Steven Parkes commented on LUCENE-847:
--------------------------------------

    Is the separate IndexMerger interface really necessary?

I wrestled with this, so in the past, it wouldn't have taken much to convince 
me otherwise. The reason for the extra interface is I was hoping to discourage 
or create a little extra friction for merge policies in terms of looking too 
much into the internals of IndexWriter.

As an example, it's not a good idea for merge policies to be able to access 
IndexWriter#segmentInfos directly. (That's a case I would like to solve by 
making segmentInfos private, but I haven't looked at that completely yet and 
even beyond that case, I'd still like merge policies to have a very clean 
interface with IWs.)

It feels kinda weird for me to be arguing for constraints since I work mostly 
in dynamic languages that have none of this stuff. But it reflects my goal that 
merge policies simply be algorithms, not real workers.

Moreover, I think it may be useful for implementing concurrency (see below).

    While LogDocMergePolicy does need "maxBufferedDocs", I think,
    instead, in IndexWriter's "setMaxBufferedDocs()" it should "write
    through" to the LogDocMergePolicy if that is the merge policy in
    use (and LogDocMergePolicy should store its own private
    "minMergeDocs").

The thing here is that the merge policy has nothing to do with max buffered 
docs, right? The code for buffering docs for the first segment is wholly in the 
IndexWriter. LogDocMergePolicy happens to need it (in its current incarnation) 
in order to handle the way the log levels are computed. This could, of course, 
be changed. There's nothing that says a merge policy has to look at these 
values, just that they're available should the merge policy want to look.
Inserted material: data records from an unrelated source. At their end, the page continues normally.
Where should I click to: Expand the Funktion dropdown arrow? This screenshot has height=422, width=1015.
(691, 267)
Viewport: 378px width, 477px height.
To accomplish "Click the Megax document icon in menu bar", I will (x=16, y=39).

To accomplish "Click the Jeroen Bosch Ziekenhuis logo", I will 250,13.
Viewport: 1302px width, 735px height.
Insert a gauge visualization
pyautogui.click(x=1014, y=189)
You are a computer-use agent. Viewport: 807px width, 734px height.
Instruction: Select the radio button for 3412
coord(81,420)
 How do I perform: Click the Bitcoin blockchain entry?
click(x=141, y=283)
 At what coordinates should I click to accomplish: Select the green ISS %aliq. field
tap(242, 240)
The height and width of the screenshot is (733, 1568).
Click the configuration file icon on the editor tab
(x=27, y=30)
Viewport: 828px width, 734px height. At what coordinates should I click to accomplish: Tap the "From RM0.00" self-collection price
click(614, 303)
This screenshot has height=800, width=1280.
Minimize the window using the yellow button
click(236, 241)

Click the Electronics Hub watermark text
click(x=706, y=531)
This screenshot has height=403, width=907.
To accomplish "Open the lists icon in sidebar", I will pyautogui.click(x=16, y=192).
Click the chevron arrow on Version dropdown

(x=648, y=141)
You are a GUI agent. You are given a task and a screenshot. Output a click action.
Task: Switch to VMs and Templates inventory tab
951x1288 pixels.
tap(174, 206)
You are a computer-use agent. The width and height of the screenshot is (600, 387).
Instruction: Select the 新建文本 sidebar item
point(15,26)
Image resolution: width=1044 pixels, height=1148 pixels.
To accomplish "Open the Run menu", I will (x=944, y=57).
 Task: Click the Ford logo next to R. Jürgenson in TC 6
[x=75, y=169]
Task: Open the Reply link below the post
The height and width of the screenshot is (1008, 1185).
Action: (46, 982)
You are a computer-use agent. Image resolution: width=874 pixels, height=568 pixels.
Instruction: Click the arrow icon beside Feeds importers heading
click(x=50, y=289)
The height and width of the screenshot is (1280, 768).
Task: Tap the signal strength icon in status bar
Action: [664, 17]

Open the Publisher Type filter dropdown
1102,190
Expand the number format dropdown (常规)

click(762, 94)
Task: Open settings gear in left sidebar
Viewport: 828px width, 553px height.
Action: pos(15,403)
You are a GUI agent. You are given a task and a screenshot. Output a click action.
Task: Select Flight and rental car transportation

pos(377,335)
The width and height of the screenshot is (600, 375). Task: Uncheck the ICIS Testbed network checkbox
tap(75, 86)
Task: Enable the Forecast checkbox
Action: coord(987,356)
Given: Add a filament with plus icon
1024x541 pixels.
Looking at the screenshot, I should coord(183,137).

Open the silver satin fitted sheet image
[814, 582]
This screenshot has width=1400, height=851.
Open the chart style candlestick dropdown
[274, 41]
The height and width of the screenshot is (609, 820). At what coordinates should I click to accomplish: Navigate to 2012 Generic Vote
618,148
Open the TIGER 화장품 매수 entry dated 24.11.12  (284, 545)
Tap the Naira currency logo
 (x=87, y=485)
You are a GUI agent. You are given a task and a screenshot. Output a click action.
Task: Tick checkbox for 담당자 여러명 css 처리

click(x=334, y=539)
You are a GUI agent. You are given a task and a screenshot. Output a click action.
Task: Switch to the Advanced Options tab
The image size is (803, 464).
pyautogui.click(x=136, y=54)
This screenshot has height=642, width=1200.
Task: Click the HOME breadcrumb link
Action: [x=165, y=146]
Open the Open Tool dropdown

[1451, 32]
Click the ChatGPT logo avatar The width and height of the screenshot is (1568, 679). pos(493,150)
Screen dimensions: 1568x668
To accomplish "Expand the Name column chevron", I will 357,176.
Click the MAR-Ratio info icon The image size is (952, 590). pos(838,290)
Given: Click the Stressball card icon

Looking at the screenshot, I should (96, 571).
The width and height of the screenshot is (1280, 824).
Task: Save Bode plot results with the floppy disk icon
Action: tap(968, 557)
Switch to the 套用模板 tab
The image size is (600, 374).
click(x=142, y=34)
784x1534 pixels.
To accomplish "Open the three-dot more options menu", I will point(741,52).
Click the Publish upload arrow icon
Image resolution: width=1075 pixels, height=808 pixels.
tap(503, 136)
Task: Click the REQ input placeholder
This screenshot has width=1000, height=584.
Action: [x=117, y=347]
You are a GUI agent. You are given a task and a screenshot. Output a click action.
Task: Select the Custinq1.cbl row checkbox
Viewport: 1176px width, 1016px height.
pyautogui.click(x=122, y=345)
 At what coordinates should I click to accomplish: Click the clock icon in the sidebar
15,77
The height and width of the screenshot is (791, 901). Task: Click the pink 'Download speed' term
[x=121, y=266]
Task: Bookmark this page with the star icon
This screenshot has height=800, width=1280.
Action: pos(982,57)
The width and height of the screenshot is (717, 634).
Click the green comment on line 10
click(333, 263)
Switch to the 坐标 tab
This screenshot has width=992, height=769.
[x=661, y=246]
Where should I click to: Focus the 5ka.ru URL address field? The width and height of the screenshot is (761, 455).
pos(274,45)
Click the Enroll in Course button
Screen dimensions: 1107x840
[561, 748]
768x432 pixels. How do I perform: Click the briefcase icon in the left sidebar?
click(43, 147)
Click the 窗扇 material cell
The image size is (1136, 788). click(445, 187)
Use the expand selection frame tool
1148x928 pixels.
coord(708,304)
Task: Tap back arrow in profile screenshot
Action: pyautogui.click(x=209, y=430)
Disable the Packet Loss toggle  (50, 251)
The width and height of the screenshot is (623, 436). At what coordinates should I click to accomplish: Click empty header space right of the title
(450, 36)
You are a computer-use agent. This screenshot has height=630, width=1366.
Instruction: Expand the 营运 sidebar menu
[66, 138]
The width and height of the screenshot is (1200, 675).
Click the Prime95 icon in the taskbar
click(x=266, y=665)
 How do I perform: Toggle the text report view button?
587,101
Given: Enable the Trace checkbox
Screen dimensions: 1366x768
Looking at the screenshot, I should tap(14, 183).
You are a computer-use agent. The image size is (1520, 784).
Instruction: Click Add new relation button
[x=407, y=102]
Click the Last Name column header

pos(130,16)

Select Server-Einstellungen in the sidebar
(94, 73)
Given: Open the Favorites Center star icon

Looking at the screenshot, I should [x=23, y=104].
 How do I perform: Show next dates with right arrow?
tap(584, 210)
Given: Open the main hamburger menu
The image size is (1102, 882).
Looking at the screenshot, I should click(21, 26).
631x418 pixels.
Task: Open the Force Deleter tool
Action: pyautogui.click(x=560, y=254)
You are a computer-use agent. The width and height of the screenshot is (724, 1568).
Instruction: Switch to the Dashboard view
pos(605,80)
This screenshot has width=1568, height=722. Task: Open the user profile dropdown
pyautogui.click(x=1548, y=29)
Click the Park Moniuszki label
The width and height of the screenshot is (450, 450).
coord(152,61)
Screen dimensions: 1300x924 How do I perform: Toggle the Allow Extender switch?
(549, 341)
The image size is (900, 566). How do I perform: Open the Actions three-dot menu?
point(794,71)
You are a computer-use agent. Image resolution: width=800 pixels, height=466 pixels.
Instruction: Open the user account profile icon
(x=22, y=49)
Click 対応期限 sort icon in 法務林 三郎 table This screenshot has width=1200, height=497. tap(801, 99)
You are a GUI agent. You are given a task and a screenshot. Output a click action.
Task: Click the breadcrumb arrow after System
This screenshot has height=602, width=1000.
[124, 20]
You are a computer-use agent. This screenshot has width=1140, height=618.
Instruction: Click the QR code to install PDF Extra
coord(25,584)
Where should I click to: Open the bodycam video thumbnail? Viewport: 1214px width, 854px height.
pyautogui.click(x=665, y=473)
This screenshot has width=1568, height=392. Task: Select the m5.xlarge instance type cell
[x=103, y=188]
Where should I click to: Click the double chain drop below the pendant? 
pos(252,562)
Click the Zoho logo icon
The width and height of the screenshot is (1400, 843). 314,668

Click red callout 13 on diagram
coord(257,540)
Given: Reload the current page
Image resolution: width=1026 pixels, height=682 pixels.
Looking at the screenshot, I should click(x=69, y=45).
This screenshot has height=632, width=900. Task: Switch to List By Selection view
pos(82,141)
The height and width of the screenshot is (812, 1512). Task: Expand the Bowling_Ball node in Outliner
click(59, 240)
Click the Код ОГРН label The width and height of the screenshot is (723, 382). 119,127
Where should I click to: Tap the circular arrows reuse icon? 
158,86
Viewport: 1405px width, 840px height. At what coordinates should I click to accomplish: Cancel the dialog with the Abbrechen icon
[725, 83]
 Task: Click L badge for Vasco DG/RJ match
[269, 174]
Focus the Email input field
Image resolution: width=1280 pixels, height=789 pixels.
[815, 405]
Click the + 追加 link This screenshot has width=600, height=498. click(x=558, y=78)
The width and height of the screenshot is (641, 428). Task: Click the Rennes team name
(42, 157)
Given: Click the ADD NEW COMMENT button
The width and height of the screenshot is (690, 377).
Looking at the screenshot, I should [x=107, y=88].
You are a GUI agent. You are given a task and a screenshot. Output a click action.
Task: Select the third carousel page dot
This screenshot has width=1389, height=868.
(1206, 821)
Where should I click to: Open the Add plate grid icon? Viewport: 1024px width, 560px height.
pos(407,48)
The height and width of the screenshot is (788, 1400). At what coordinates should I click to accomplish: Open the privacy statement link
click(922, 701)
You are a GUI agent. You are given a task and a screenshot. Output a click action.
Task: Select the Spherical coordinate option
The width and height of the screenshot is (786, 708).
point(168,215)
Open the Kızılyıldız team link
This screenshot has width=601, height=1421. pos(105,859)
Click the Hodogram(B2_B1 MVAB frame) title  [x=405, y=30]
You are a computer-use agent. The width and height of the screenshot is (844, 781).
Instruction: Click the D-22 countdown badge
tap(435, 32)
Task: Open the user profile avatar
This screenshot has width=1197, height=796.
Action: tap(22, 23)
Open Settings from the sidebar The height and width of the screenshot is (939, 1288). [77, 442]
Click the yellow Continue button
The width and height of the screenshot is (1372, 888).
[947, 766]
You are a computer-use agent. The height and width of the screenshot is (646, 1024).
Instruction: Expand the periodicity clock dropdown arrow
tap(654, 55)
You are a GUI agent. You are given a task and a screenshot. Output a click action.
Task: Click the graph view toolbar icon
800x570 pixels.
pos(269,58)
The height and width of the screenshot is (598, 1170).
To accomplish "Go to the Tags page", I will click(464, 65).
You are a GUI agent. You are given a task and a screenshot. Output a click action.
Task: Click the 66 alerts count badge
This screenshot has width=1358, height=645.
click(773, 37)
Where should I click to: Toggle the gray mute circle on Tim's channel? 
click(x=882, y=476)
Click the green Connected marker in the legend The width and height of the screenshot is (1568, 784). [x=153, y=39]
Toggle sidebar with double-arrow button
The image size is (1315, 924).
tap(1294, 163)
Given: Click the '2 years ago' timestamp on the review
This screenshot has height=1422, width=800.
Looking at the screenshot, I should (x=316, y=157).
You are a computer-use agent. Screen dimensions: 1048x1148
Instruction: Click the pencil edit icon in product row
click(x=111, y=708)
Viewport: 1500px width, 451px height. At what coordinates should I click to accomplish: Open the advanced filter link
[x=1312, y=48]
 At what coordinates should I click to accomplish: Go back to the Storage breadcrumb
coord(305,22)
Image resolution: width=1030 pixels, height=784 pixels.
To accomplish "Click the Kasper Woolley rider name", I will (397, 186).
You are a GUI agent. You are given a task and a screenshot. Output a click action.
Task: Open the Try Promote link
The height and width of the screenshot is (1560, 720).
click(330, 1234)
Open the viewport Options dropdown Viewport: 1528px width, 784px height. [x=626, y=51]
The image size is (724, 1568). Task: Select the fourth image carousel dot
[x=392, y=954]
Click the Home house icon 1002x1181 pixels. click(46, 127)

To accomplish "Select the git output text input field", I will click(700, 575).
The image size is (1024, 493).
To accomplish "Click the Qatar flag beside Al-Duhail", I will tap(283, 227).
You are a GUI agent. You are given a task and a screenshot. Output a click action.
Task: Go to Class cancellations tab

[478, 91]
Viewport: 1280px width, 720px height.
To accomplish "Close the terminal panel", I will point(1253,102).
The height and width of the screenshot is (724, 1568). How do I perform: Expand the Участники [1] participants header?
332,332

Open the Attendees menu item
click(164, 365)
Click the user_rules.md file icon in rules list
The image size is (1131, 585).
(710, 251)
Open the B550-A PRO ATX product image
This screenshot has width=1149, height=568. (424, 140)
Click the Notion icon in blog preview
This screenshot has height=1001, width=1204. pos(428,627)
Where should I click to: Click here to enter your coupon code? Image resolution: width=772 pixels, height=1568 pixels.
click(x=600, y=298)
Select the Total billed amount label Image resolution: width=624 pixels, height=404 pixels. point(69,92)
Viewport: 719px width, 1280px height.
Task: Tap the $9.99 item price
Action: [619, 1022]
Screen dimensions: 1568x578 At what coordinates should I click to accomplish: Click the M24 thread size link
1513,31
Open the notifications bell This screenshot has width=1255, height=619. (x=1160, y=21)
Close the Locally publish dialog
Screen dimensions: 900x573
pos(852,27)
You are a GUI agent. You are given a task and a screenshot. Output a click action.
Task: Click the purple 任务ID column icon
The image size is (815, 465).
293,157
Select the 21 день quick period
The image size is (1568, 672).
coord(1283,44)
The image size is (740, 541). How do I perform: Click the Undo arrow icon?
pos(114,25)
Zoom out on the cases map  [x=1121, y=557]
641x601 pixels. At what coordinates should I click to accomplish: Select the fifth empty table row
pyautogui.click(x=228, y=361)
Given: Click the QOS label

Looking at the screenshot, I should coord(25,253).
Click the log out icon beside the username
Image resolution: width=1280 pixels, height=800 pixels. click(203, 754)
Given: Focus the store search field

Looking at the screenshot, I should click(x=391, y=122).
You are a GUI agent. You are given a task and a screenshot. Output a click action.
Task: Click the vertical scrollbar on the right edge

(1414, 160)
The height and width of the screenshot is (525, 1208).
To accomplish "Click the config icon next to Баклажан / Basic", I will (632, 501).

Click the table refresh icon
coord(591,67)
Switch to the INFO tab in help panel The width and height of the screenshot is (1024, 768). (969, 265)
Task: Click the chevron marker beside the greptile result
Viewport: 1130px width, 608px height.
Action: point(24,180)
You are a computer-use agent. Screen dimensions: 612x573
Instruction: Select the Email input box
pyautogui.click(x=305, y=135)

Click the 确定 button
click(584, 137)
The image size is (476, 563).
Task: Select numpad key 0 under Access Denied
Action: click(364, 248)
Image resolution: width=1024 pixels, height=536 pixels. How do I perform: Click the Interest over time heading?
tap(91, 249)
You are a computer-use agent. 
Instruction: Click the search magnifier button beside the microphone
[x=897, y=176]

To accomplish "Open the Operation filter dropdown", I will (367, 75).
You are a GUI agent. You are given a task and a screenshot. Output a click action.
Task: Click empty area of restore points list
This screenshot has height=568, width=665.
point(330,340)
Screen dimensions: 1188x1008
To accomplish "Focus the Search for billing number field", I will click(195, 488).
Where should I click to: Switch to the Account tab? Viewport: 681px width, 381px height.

I guess my idea was that the index writer was responsible for handling the 
initial segment (with DocsWriter, if it wants) and also to provide an 
indication to the merge policies how it was handling them.

It's possible to have the merge policy influence the first segment size but 
that opens up a lot of issues. Does every merge policy then have to know how to 
trade between buffering by doc count and buffering by ram? I was hoping to 
avoid that.

I'm not all that happy with this the way it is, but supporting both by-doc and 
by-ram is messy but seems necessary. This was my take on making it least messy?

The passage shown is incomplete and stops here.